Derek @23: Nick’s argument wasn’t that answers must be in upper case but that the initial E in Eire must be capitalised because it’s a country. I think he was serious…
Shame that 23 down could also be correctly filled in as ‘chop’ (as I did!), cut=chop, and karate chop!!
Mx
Mark @26
I had CHOP for 23d too and then realised that it must be CHIP because 25ac began TRI-; an experience more typical of solving the Quick Crossword. If I ever attempt that I am always wary of filling anything in until I have several confirming crossers and even then I frequently end up making a mess!

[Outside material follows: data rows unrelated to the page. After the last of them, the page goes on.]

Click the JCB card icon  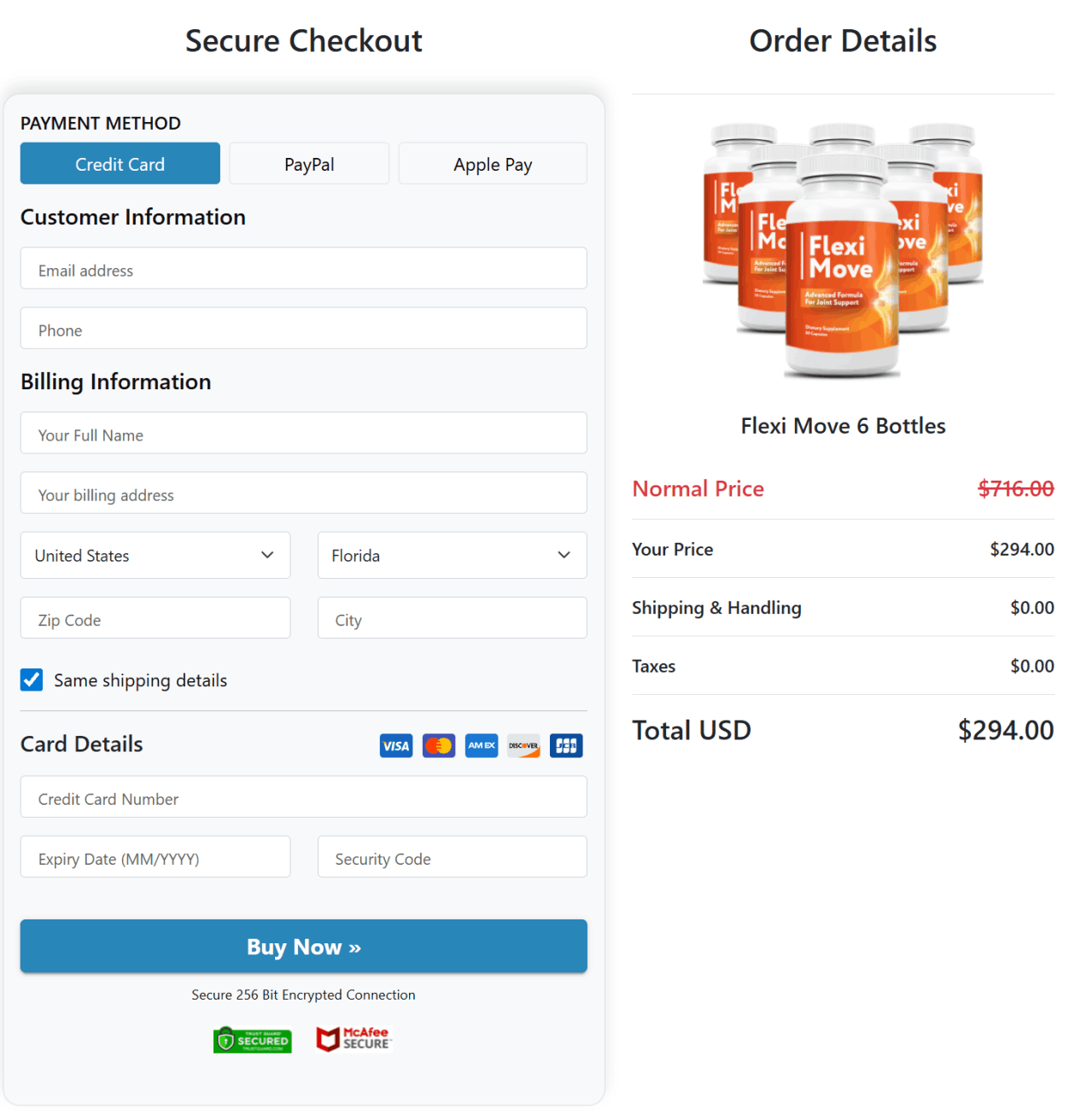[565, 745]
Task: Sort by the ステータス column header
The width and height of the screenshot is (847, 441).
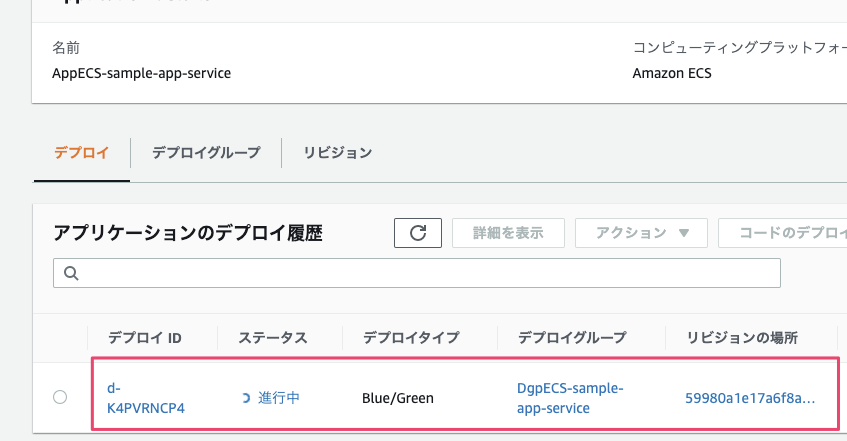Action: pyautogui.click(x=272, y=338)
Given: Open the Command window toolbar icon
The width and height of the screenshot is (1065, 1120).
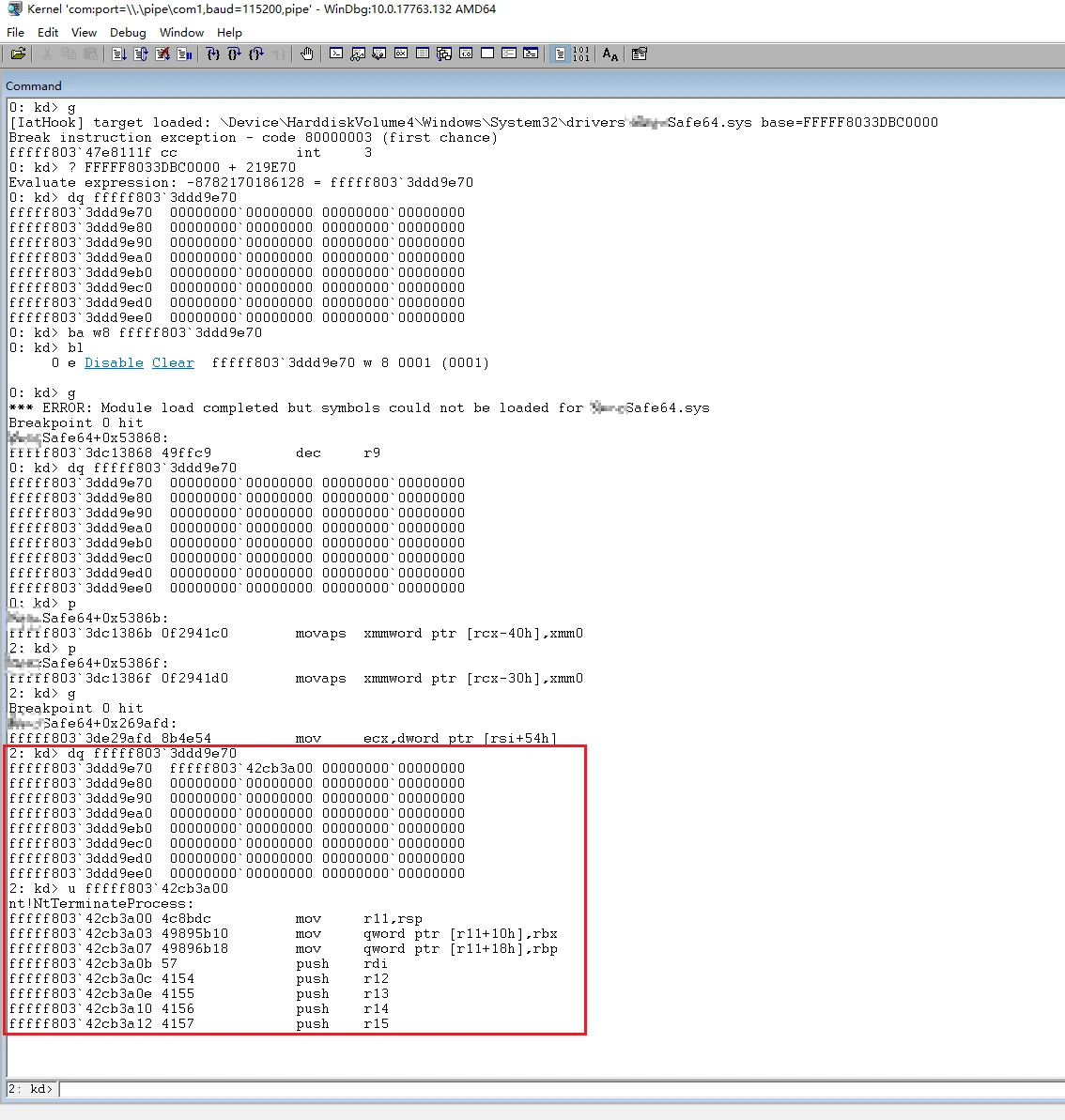Looking at the screenshot, I should (x=336, y=54).
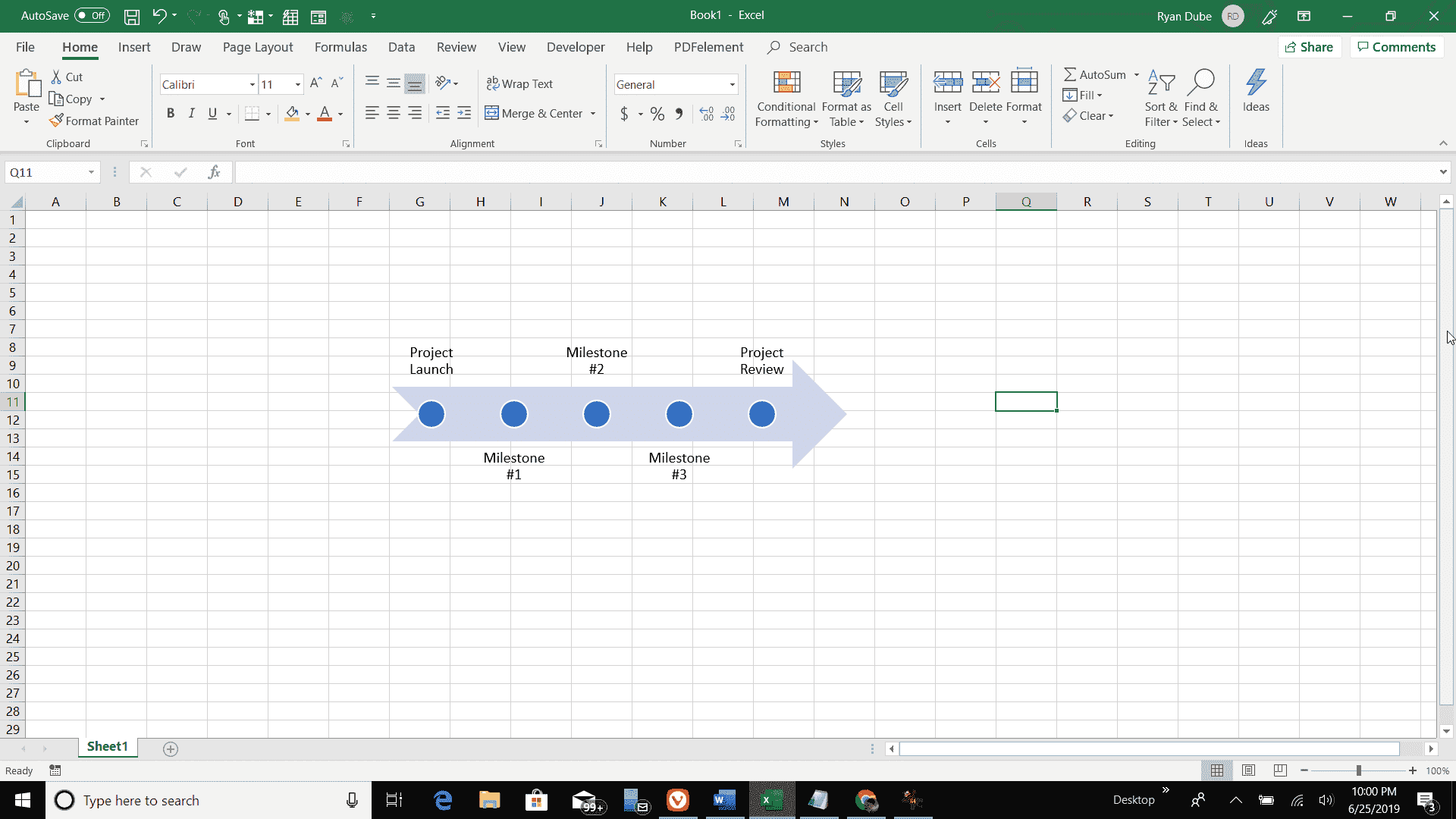Open Conditional Formatting options

pos(786,99)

Nick and muffin – are you saying that, when the definition leads to a proper name, that the wordplay must somehow indicate a capital for the first letter? Would this apply to, for instance, anagram fodder?
Hi rhotician
Not exactly – I don’t know about Nick, but I’m saying that the letter shouldn’t incontrovertibly be lower case (as in this case – sorry!). Mostly the case is ambiguous, but “e” as the base for logs MUST be lower case.
I don’t believe I have ever written the word ‘Rumpelstiltskin’ in my life before. So I was surprised I could spell it automatically (and, as it transpired, correctly).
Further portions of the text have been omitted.